Y si se centra el tiro en la producción científica de las instituciones y su aplicación en productos explotados vía patentes, que es la metodología que emplea Thomson Reuters para elaborar el ranking de las 100 Universidades más Innovadoras de Europa en 2017, habría que trasladarse al puesto 63 para encontrar el primer centro español: La Universidad de Barcelona (UB).

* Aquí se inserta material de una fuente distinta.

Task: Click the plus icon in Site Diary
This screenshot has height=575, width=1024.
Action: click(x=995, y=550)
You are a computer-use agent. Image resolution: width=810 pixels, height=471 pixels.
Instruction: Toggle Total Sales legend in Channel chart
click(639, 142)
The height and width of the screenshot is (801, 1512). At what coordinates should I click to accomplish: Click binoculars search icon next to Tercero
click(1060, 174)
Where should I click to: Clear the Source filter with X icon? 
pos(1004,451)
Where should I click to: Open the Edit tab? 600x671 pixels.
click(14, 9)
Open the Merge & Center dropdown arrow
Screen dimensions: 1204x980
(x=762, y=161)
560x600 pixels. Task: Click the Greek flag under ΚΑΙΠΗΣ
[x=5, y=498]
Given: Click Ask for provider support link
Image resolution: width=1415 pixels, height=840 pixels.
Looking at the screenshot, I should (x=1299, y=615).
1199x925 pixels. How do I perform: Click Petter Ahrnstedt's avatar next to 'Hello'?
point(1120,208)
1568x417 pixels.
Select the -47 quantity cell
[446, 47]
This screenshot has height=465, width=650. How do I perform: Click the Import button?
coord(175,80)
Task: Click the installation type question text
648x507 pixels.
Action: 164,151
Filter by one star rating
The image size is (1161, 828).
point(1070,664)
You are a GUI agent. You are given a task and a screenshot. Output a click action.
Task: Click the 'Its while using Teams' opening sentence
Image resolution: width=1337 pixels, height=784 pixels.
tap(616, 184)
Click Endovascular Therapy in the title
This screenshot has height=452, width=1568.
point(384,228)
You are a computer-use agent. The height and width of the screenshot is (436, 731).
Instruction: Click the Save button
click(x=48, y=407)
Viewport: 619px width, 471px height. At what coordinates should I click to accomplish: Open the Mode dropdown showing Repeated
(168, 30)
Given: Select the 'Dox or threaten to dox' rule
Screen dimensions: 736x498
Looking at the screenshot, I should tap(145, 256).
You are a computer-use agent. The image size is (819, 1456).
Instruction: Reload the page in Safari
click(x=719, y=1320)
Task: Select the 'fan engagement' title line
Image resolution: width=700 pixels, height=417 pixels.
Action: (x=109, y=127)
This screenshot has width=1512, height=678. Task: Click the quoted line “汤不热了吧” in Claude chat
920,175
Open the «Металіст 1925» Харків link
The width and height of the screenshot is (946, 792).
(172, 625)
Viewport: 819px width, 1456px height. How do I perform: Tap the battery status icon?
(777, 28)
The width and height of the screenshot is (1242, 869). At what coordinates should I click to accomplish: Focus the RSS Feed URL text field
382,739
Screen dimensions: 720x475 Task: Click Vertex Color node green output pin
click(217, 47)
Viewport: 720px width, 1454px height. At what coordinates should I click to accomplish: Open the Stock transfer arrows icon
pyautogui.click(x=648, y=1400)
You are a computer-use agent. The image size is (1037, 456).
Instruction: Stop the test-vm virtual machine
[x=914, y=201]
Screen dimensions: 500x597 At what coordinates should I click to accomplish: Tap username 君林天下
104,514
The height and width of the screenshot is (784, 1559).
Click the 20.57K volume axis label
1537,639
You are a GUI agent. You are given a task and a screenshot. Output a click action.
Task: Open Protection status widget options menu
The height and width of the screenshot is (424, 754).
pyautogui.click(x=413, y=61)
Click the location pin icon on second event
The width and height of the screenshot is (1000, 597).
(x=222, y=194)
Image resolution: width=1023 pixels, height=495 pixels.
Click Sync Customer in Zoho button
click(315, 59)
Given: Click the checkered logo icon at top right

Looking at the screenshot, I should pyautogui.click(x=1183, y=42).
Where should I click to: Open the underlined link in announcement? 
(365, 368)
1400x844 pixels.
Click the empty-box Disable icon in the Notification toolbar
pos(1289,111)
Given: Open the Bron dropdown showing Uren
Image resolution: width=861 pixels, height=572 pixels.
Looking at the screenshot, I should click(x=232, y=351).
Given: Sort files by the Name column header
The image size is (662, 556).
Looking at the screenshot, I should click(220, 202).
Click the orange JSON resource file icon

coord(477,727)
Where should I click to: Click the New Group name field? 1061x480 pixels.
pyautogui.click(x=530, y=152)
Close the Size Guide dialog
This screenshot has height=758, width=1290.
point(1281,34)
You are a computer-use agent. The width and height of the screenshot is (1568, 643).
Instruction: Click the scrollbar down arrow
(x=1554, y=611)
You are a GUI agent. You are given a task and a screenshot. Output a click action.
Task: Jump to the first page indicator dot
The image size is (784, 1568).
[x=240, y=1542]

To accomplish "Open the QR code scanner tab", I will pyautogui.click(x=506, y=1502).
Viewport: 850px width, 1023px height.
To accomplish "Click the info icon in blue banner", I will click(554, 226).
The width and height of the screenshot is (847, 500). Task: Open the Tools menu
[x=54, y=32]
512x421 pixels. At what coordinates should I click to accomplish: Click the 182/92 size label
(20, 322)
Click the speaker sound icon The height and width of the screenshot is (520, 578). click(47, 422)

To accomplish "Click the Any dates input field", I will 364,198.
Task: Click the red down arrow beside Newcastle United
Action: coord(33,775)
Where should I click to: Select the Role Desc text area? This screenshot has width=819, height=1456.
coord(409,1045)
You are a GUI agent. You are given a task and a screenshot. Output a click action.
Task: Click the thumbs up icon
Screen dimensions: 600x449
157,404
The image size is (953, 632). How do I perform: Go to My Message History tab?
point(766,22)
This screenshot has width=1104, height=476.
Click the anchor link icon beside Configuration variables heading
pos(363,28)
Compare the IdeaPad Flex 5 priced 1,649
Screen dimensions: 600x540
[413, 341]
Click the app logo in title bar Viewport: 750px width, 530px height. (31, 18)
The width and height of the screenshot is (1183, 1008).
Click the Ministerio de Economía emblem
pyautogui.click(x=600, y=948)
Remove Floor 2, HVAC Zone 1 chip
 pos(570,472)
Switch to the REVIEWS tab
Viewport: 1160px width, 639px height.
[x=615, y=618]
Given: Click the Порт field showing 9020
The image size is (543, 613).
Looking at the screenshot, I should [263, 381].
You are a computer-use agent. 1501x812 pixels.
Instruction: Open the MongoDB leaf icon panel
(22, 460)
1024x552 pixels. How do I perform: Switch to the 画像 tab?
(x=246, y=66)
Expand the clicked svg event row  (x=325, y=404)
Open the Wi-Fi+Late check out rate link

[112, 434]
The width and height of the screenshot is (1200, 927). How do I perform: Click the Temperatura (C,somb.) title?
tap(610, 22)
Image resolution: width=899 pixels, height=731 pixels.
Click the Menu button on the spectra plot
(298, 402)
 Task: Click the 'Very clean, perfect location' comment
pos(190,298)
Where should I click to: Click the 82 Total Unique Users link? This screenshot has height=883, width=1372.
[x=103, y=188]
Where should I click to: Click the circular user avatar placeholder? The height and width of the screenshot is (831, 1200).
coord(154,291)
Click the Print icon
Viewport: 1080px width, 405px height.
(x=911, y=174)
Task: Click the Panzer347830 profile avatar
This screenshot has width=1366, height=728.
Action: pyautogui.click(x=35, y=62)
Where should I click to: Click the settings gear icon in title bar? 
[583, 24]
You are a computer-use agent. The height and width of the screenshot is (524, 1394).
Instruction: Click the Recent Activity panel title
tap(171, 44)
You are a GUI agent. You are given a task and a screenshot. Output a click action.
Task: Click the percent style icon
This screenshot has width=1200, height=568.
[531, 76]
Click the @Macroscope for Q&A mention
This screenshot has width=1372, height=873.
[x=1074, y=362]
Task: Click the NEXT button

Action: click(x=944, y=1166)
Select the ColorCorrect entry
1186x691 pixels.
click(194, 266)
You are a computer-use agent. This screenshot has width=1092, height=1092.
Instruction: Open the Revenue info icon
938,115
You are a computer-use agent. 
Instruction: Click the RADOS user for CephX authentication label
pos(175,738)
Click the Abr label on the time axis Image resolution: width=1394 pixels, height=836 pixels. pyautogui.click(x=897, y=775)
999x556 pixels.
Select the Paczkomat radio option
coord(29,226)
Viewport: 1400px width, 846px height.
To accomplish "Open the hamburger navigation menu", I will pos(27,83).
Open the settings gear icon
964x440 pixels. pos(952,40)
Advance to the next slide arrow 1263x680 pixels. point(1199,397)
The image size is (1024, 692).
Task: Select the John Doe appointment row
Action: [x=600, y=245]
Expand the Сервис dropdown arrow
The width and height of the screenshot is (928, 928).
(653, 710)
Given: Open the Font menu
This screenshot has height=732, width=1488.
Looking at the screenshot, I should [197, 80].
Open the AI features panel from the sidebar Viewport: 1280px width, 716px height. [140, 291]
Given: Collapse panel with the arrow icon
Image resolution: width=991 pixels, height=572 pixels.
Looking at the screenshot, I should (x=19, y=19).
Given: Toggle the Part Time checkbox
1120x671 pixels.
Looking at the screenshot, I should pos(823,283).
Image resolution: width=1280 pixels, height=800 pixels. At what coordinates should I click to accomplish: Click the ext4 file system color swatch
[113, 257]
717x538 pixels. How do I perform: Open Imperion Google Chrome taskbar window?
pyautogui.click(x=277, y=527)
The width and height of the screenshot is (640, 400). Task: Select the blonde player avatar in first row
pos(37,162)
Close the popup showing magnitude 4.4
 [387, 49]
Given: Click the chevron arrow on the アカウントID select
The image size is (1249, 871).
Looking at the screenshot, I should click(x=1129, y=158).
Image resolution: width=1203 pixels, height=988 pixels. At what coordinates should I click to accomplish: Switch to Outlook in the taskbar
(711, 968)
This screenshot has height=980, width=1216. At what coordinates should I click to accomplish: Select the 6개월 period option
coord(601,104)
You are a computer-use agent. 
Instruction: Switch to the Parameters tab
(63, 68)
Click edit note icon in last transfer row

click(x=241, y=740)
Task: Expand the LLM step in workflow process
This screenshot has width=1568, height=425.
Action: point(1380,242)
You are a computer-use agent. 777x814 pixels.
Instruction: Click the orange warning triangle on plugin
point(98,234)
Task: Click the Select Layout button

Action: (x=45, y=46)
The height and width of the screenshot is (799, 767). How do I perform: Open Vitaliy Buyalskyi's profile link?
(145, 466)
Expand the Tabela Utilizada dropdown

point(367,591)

«Al investigador siempre se le ha dicho que lo que tiene que hacer es publicar. No sólo al español, a todos. La diferencia es que la idea de que había que patentar comenzó hace 20 años en los países anglosajones, y aquí se está comenzando ahora. Patentar es caro, y si se hace en varios países, más», reconoce Manuel Fuertes, experto en transferencia tecnológica para la Universidad de Oxford y socio fundador de la gestora británica de fondos Kiatt, quien afirma que España posee una de las mejores canteras de investigación científica. «Y si se patentara gran parte de los papers que se publican en revistas científicas de prestigio, podríamos estar entre los 10 primeros países del mundo», añade Celia Sánchez-Ramos.
En todo caso, Fuertes insiste en que el traspaso de la economía de servicios a la del conocimiento ya ha comenzado y España debe poner en valor la ciencia que se crea en los laboratorios y declarar abiertamente su rentabilidad.
«Debemos entender que la ciencia no es un gasto, sino una inversión. Y que deben ser los países los que se impliquen y reconozcan la importancia de proteger sus descubrimientos», sugiere Fuertes, para quien es indispensable dotar de más recursos a la oficinas de transferencia de tecnología para que vendan todo el conocimiento que mana de la Universidad. «Si los investigadores tuvieran que hacer esto, perderíamos grandes científicos y crearíamos malos comerciales o empresarios», asume Manuel Fuertes, y confirma Celia Sánchez-Ramos: «Nosotros no sabemos comercializar. Es necesario que las instituciones del Estado se impliquen más para unir ciencia e industria, sobre todo porque, por ejemplo, hay muchas pymes que quieren innovar pero no cuentan con medios para hacerlo», destaca la profesora de la UCM, para quien es urgente una política clara que trate la innovación. «Se está desaprovechando el talento y las ideas».
En este sentido, el optimismo habría que localizarlo, y difícilmente, a través de un microscopio. El proyecto de Ley de los Presupuestos Generales del Estado, según el reciente informe de la Federación de Centros Tecnológicos de España, no está alineado con las actuales necesidades. Como apunta Fuertes, tampoco lo están los programas de estudios de las universidades, con lo que de verdad buscan las empresas. Ambos expertos otorgan a las spin off un papel indispensable en el futuro. No sólo como medio con el que localizar empresas e industrias que se interesen por una investigación para transferir conocimiento al mercado, como sugiere la profesora Sánchez-Ramos, sino también como objeto de inversión.
«En el ecosistema actual es más importante fijarse, no en ránkings ni en la cantidad de patentes, sino en la calidad de éstas. Además de si una spin off continúa dos años después de su nacimiento. Esto puede ser muy atractivo para una empresa que quiere apostar por ciencia», concluye Manuel Fuertes.